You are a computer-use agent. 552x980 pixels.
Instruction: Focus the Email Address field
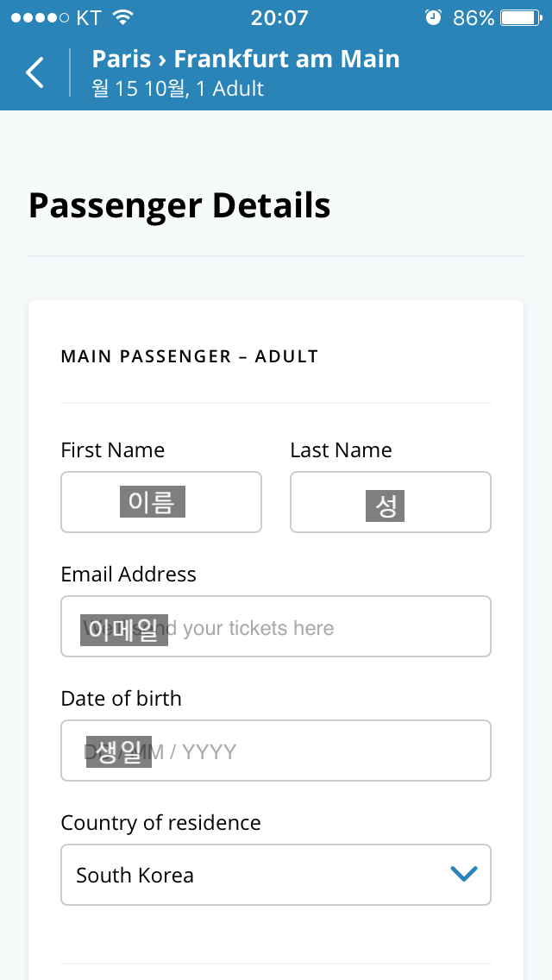point(276,626)
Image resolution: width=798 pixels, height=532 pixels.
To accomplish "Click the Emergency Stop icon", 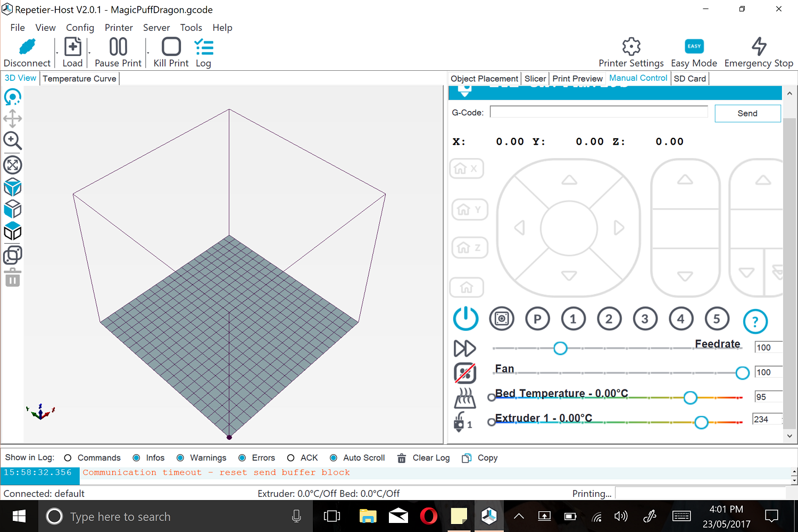I will (759, 47).
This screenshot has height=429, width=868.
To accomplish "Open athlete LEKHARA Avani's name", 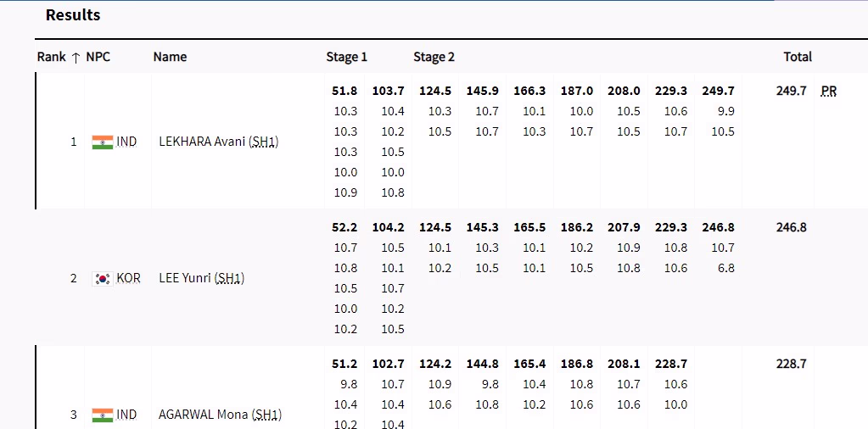I will (203, 142).
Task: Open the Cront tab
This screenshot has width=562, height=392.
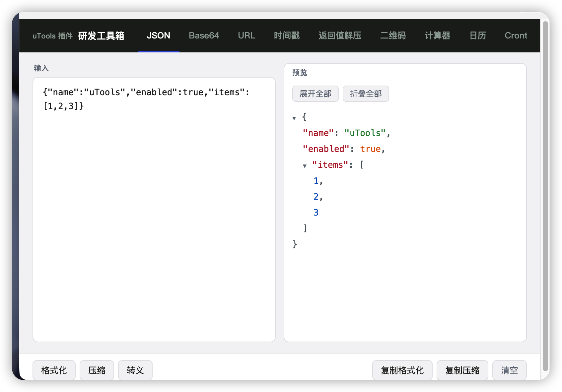Action: coord(516,35)
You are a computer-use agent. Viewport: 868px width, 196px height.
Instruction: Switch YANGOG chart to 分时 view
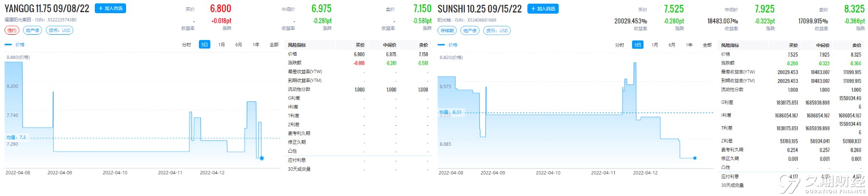(x=186, y=45)
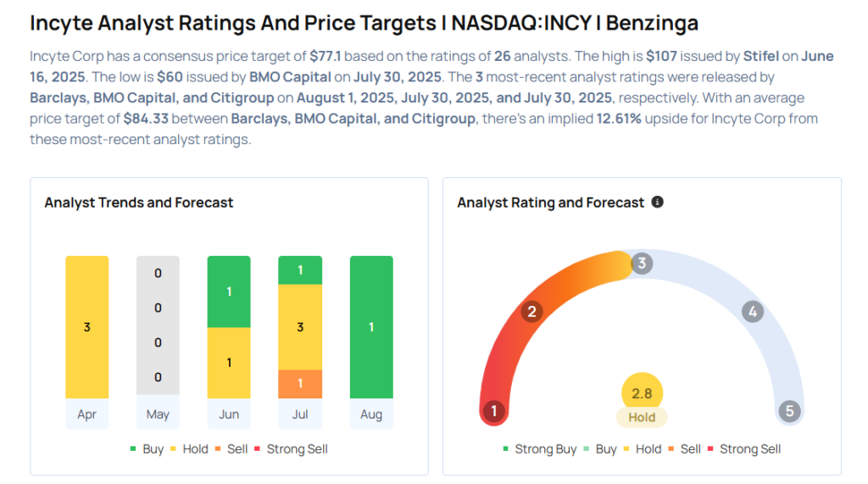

· · ·

▸ **Assignment**: Count how many lines in the data above hold "computer", and give that number by itself.

▸ **Exercise response**: 2